A inteligência artificial deve ser compreendida como mais uma ferramenta tecnológica a serviço da criatividade humana — assim como, em seu tempo, foram a máquina de escrever, o computador, a impressora, o forno, ou mesmo os eletrodomésticos que facilitaram processos antes inteiramente manuais. A IA não rompe com essa tradição: ela se insere na linha evolutiva dos instrumentos criados para ampliar as capacidades humanas, e não para substituí-las como sujeitos de direito. Assim como os inventos anteriores, sua função é auxiliar — não reivindicar autoria.
Essa situação revela uma lacuna normativa. A legislação atual não foi pensada para lidar com agentes não humanos capazes de criação autônoma. A realidade ultrapassou o texto legal, e o que antes parecia ficção científica tornou-se um desafio jurídico concreto. Tribunais no exterior já enfrentam casos em que autores e empresas questionam o uso de seus materiais para treinar modelos de IA. No Brasil, ainda estamos nos primeiros passos desse debate, mas é evidente a necessidade de uma atualização da legislação, que contemple os novos meios de criação, sem comprometer a proteção aos direitos morais e patrimoniais dos verdadeiros autores.
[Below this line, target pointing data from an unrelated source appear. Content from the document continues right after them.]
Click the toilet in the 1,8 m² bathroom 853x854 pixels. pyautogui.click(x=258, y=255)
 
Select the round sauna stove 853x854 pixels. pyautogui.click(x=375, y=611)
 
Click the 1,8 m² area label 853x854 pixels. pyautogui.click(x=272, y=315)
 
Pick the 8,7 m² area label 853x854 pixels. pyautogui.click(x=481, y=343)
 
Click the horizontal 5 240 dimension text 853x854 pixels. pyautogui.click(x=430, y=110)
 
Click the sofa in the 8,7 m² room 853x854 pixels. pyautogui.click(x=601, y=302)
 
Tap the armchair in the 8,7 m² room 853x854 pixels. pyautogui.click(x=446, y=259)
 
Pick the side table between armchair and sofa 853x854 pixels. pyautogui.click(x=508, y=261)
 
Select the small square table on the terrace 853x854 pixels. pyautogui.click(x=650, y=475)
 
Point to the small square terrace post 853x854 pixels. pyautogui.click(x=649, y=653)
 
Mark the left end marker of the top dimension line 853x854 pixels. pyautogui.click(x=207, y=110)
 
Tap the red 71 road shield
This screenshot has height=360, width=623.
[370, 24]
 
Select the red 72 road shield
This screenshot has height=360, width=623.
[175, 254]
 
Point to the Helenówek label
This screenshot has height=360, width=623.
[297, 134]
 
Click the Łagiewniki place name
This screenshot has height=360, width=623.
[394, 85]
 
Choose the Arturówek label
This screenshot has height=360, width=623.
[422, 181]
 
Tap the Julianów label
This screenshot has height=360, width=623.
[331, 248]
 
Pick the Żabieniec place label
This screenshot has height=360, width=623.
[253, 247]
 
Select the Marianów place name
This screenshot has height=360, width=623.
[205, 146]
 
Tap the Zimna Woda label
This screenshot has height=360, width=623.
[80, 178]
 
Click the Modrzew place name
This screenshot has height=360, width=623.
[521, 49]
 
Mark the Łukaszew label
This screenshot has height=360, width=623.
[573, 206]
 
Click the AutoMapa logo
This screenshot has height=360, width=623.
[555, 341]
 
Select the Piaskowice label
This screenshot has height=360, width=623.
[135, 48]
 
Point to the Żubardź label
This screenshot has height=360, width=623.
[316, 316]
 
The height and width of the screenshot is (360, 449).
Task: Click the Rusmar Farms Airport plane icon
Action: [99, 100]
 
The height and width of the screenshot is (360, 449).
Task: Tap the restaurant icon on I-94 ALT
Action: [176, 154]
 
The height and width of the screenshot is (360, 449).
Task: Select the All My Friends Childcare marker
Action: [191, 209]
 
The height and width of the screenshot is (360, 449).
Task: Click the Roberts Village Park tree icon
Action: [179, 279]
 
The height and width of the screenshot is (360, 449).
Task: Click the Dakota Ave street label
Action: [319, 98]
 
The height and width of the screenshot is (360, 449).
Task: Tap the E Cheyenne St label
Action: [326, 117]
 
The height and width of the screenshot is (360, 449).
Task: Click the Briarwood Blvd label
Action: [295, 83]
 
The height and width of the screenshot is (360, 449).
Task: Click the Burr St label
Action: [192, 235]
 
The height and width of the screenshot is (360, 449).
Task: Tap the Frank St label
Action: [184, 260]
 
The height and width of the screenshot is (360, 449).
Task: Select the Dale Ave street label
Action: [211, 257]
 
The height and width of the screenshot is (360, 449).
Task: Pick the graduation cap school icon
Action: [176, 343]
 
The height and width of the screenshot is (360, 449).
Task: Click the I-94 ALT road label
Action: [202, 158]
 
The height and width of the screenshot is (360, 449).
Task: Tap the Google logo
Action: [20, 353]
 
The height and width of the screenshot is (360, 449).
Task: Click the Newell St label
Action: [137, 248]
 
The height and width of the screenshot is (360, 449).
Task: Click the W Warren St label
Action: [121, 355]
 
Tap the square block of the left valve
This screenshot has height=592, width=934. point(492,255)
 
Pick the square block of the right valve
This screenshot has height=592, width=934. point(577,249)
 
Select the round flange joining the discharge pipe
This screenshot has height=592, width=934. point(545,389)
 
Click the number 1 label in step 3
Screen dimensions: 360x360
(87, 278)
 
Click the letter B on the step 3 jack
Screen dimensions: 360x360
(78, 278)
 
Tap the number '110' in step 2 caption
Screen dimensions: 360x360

Se fosse diferente, seria necessário reconfigurar toda a estrutura do nosso ordenamento jurídico. Para que a inteligência artificial pudesse ser reconhecida como autora, teríamos que alterar o próprio conceito de autoria previsto na Lei de Direitos Autorais, cujo art. 11 estabelece de forma inequívoca que “autor é a pessoa física criadora da obra literária, artística ou científica”.
Mais do que isso: admitir que a IA seja criadora implicaria conceder-lhe personalidade jurídica, algo reservado às pessoas naturais ou jurídicas. O Código Civil brasileiro, em seu art. 1º, afirma que “toda pessoa é capaz de direitos e deveres na ordem civil”, e o art. 2º complementa que “a personalidade civil da pessoa começa do nascimento com vida”. Ou seja, o reconhecimento da IA como sujeito de direito exigiria uma ruptura conceitual com os próprios fundamentos do Direito Civil contemporâneo, o que vai muito além de uma simples atualização normativa.
A inteligência artificial é, sem dúvida, uma ferramenta poderosa. Mas o Direito deve garantir que ela permaneça como tal — um meio para potencializar a criatividade humana, e não para substituí-la sem critério. A autoria é, antes de tudo, uma expressão do intelecto, da sensibilidade e da intenção humanas. Preservar essa definição é proteger não apenas os direitos dos criadores, mas a própria natureza da criação.
*Geraldo da Cunha Macedo é Mestre em Propriedade Intelectual e Inovação, Advogado, Economista, presidente da Comissão de Propriedade Intelectual da OAB/MT e Presidente da Comissão Especial de Propriedade Intelectual do Conselho Federal da OAB.